▸ **Objetivo del ejercicio**: Transcribe del texto sobre Rita Levi-Montalcini el fragmento comprendido entre "A los 103 años" y "después en Neurología.", ambos incluidos.

▸ **Texto proporcionado**:
**********

A los 103 años fallecio a finales del pasado año una de las mujeres contemporáneas más sobresalientes:
Rita Levi-Montalcini, premio Nobel de Medicina, neurocientífica, que ha
residido muchos años en Estados Unidos, donde realizó buena parte de su
labor investigadora.
Nacida en Turín, en 1909, su hermana gemela, Paola,
falleció en el año 2000. Era 1936 cuando se graduó en Medicina y
Cirugía, especializándose después en Neurología.
Deja una obra
científica extraordinaria, pero es más importante todavía lo que su vida
representa como ejemplo, como persona comprometida, valiente y serena,
actuando a favor siempre de la equidad de género, de la igual dignidad
de todos los seres humanos. Dio a sus memorias el título de
Elogio de la
imperfección. En ellas analiza las razones que le llevaron a adoptar
decisiones que, a la luz del tiempo transcurrido, juzga serenamente. La
consciencia de la imperfección es un acicate para mejorar, para
superarse.
De origen judío sefardita, siempre fue “libre y
responsable”, como define la Unesco a las personas educadas, y actuó en
virtud de sus propias decisiones. Su vida en Italia tuvo que soportar
las amenazas y envites del fascio. En 1943 vivió clandestinamente en
Florencia, regresando a Turín en 1945, al término de la guerra.
Dos
años más tarde inició su gran carrera científica en Misuri, en la
Universidad Washington de Saint Louis, con el bioquímico profesor Viktor
Hamburguer, trabajando con el tejido nervioso del embrión de pollo. En
1959 fue nombrada profesora titular de dicha universidad, permaneciendo
en EE UU hasta 1969. Durante esos años, su investigación neurológica se
realizó en colaboración con el profesor Stanley Cohen, con quien
compartió el premio Nobel por el descubrimiento del factor de
crecimiento neuronal en 1986.
Rita, que conocía el cerebro mejor
que nadie, repetía que no quería seguir viviendo cuando el suyo dejara
de funcionarle eficientemente. Contribuyó de forma decisiva a esclarecer
cómo crecen y se renuevan las neuronas. En 1979 tuve el honor de
presidir el jurado que le concedió —casi con los mismos votos que los
que obtuvo Jean Dausset, quien sería también premio Nobel de Medicina
poco después (1980)— el Premio Internacional de Medicina Saint Vincent.
En
1994 creó una fundación que ha presidido hasta su muerte, dedicada a
prestar ayuda para la educación, a todos los niveles, de mujeres
jóvenes, especialmente en África. Se inspiró, como tan bien describe en
su libro Las pioneras, en “las mujeres que cambiaron la sociedad y la
ciencia a través de la historia”. Sus únicos méritos, decía, han sido la
“perseverancia y el optimismo”. Nunca se jubiló. “El cuerpo se arruga”,
comentaba, “pero no el cerebro”. Y la inacción, el desencanto, la
desmotivación, “arrugan” el cerebro.

**********

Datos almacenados

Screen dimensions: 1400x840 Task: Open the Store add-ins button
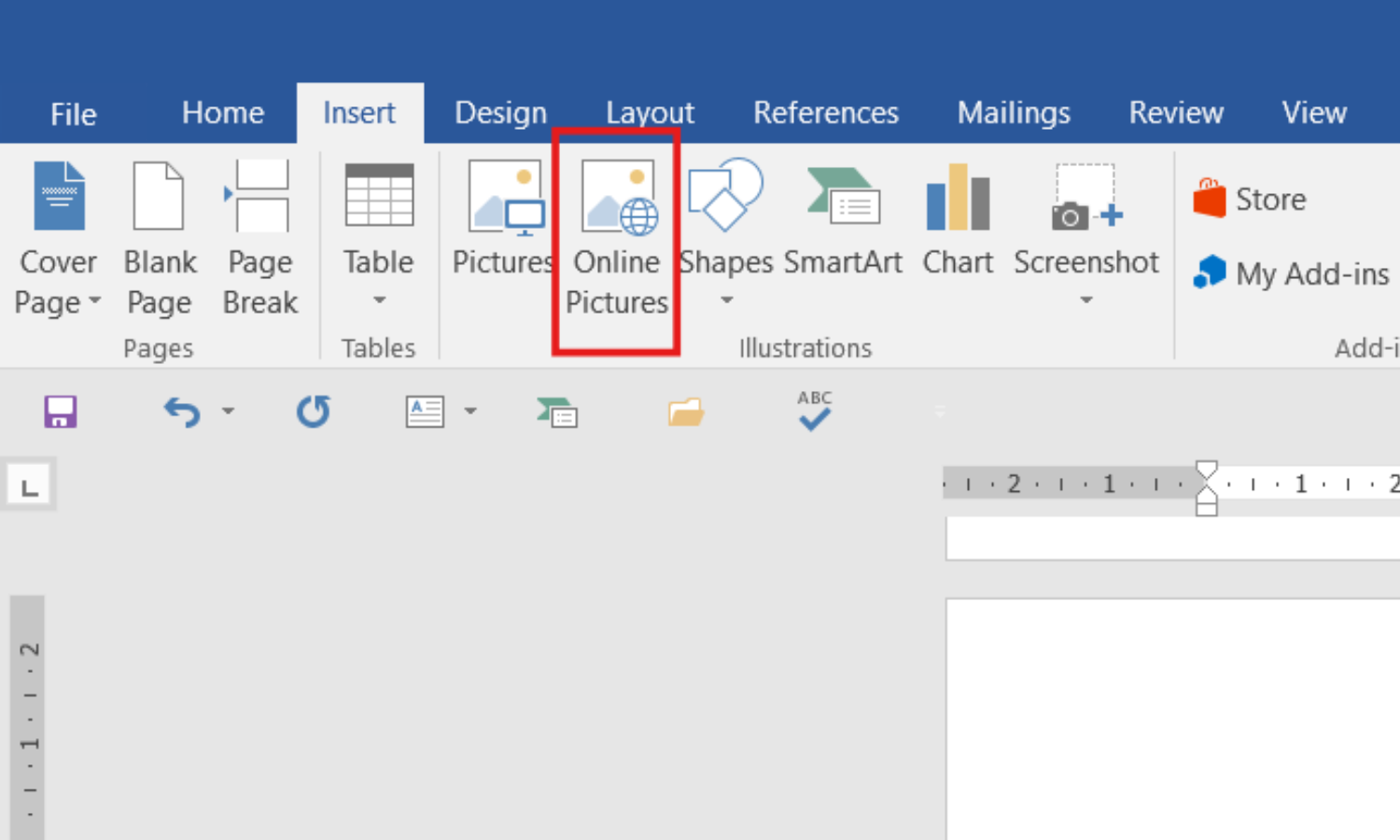pos(1250,199)
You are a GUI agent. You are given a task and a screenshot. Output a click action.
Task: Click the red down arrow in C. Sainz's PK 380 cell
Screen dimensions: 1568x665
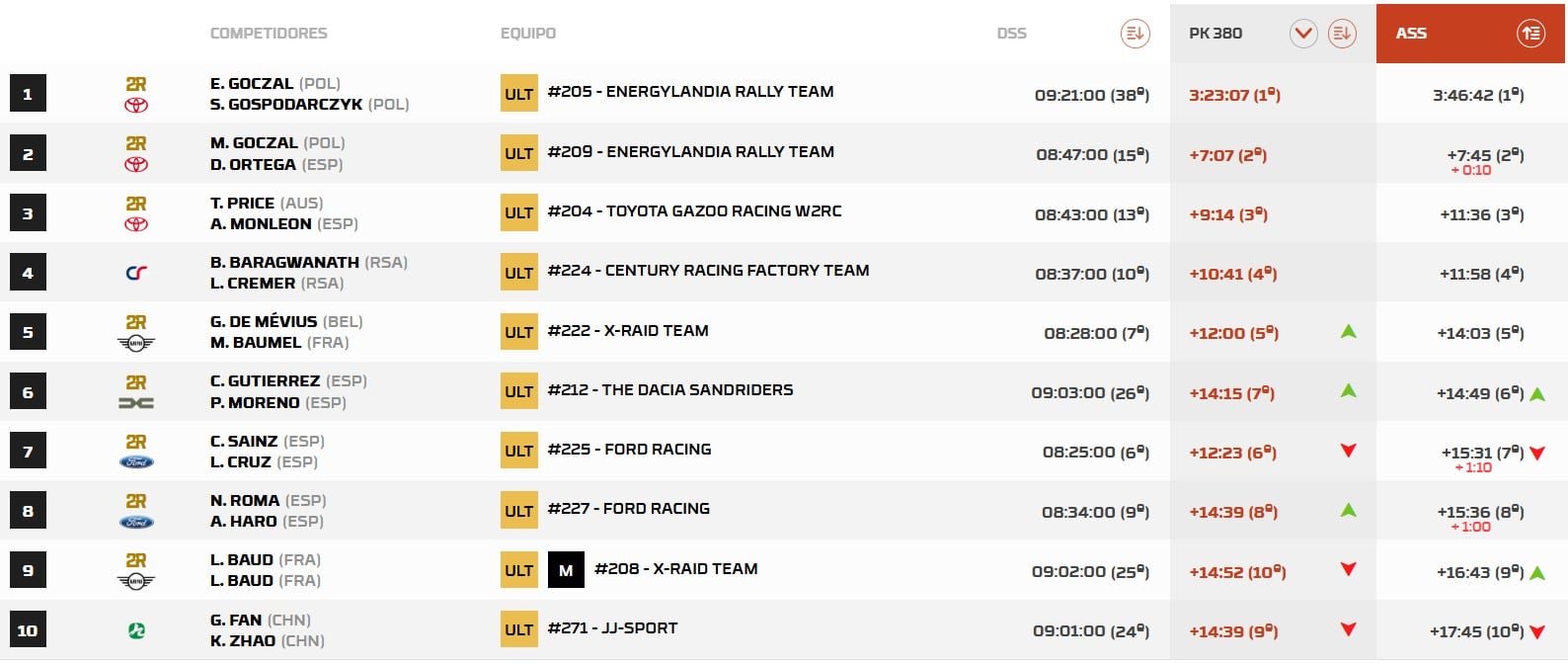[1348, 451]
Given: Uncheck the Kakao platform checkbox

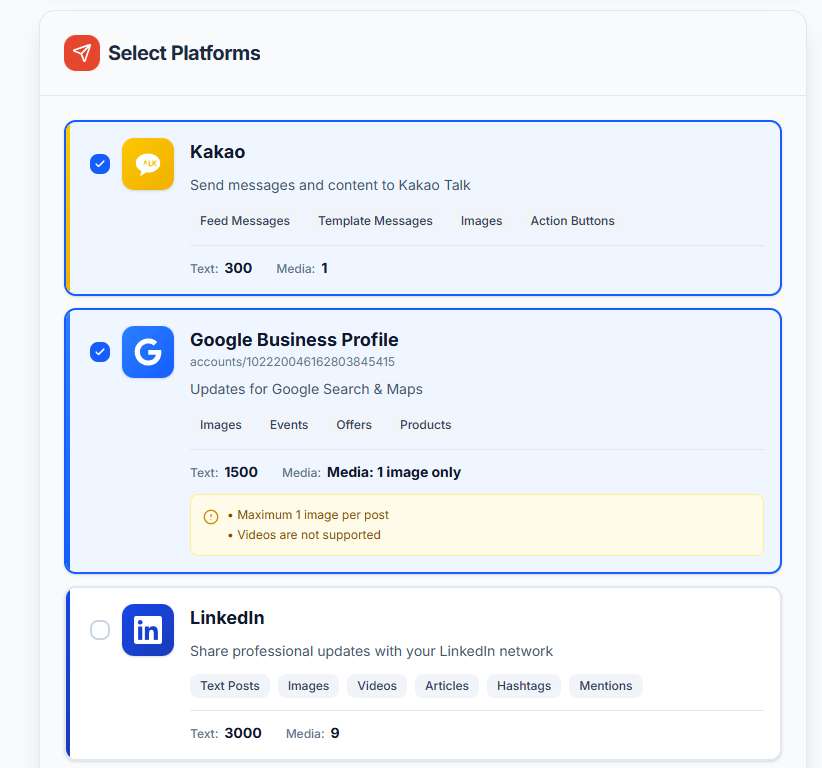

**********

▸ **Tu respuesta**:
A los 103 años fallecio a finales del pasado año una de las mujeres contemporáneas más sobresalientes:
Rita Levi-Montalcini, premio Nobel de Medicina, neurocientífica, que ha
residido muchos años en Estados Unidos, donde realizó buena parte de su
labor investigadora.
Nacida en Turín, en 1909, su hermana gemela, Paola,
falleció en el año 2000. Era 1936 cuando se graduó en Medicina y
Cirugía, especializándose después en Neurología.